Clinical Applications of Negative Pressure Therapy
NPWT is frequently indicated for complex and chronic wounds that resist conventional treatments. A primary application is managing chronic ulcers, including diabetic foot ulcers, venous insufficiency ulcers, and pressure injuries. The therapy helps prepare the wound bed for closure, especially in wounds with poor circulation.
The system is also widely used for acute wounds resulting from trauma or significant surgical procedures, such as dehisced incisions where a surgical wound has split open. Applying NPWT helps manage fluid and infection risk, while actively promoting the granulation tissue growth needed for a successful secondary closure.
In plastic and reconstructive surgery, NPWT prepares wounds for skin grafts, creating a clean, well-vascularized bed to maximize graft survival. The controlled pressure also helps secure the graft onto the recipient site, a process known as graft stabilization. Conversely, the therapy should not be applied to wounds with exposed organs, blood vessels, or nerves, or where there is untreated osteomyelitis (bone infection).
What to Expect While Using a VAC Device
Since the pump unit is portable and battery-operated, patients using a VAC device can maintain mobility and continue many normal daily activities. The devices produce a low whirring or pumping sound, which is generally quiet, though it can be noticeable, particularly at night.
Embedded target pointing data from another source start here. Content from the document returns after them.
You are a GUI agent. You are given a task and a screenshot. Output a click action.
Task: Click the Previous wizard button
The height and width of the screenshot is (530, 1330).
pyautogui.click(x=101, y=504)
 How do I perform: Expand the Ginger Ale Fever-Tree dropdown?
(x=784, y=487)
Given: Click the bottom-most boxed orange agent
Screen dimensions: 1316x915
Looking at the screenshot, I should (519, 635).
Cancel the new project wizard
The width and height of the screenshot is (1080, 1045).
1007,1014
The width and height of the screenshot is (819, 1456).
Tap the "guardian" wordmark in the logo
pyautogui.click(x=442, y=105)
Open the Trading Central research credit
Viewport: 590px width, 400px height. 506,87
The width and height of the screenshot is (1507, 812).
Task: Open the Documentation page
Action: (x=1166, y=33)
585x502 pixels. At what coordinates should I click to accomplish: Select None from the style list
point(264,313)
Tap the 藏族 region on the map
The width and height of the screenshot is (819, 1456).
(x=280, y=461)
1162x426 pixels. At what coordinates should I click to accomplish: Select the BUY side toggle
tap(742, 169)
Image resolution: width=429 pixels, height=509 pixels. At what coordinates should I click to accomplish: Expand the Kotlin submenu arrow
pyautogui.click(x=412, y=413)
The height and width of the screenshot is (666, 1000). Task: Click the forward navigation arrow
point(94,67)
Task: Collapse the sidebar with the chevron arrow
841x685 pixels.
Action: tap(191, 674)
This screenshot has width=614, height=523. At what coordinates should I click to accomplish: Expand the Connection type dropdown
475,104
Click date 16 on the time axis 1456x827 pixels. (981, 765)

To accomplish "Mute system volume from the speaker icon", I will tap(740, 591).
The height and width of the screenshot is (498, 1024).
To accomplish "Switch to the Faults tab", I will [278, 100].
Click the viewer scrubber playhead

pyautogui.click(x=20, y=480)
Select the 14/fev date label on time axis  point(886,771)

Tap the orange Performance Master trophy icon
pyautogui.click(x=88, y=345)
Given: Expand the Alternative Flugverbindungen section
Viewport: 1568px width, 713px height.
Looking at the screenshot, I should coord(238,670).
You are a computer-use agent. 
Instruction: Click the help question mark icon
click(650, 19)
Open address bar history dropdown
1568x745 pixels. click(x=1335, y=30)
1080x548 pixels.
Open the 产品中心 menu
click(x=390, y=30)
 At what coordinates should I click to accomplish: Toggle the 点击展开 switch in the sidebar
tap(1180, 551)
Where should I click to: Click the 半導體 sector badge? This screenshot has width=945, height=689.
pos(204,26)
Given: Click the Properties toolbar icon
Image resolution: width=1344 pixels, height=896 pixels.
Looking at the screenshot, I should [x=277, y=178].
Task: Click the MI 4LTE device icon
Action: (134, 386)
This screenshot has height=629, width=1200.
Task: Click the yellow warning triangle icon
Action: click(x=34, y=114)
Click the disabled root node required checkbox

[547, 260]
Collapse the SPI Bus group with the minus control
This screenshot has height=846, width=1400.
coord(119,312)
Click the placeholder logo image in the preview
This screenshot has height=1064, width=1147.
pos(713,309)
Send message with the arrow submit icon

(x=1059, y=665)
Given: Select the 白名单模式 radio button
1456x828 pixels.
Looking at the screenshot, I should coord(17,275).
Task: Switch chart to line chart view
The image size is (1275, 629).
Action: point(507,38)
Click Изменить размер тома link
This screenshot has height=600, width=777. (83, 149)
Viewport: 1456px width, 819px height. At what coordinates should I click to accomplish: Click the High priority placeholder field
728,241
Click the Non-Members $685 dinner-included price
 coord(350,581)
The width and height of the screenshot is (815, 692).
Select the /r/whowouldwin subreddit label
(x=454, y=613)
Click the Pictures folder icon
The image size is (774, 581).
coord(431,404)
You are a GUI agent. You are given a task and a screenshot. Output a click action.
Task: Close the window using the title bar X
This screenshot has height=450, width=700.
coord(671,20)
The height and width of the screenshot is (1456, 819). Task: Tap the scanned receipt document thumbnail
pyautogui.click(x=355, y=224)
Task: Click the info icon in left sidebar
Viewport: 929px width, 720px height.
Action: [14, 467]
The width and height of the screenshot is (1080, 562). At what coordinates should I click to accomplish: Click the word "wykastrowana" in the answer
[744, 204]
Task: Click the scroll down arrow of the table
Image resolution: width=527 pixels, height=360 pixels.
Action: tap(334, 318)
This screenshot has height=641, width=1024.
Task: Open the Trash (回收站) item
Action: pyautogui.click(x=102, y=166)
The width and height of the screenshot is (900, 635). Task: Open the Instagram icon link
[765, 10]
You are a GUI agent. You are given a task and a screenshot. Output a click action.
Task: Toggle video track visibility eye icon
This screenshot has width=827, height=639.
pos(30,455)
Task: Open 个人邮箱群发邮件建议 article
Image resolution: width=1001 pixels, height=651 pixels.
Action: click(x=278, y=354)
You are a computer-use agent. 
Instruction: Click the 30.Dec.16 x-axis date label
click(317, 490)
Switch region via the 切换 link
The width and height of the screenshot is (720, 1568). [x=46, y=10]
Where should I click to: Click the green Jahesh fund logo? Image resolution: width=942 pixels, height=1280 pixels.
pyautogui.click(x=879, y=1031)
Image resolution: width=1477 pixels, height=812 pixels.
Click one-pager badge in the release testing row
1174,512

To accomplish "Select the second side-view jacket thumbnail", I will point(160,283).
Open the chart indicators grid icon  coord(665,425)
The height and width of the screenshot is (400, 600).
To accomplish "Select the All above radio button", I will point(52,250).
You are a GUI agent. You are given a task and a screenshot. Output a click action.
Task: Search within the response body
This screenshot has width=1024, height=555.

The specialized dressing is typically changed by a healthcare professional two to three times per week, depending on the wound type and fluid drainage. During the application of negative pressure, patients may feel a mild sensation of pulling or tightening in the wound area, but significant pain is uncommon. Persistent or sharply increasing pain should be reported immediately, as it may signal an issue with the dressing seal or the wound itself.
The pump unit monitors pressure and will sound an alarm if it detects a leak in the seal or a blockage in the tubing. Patients and caregivers receive instruction on how to check for air leaks and troubleshoot common issues. The duration of therapy varies, ranging from a few days to several weeks, until the wound is prepared for final closure or has healed completely.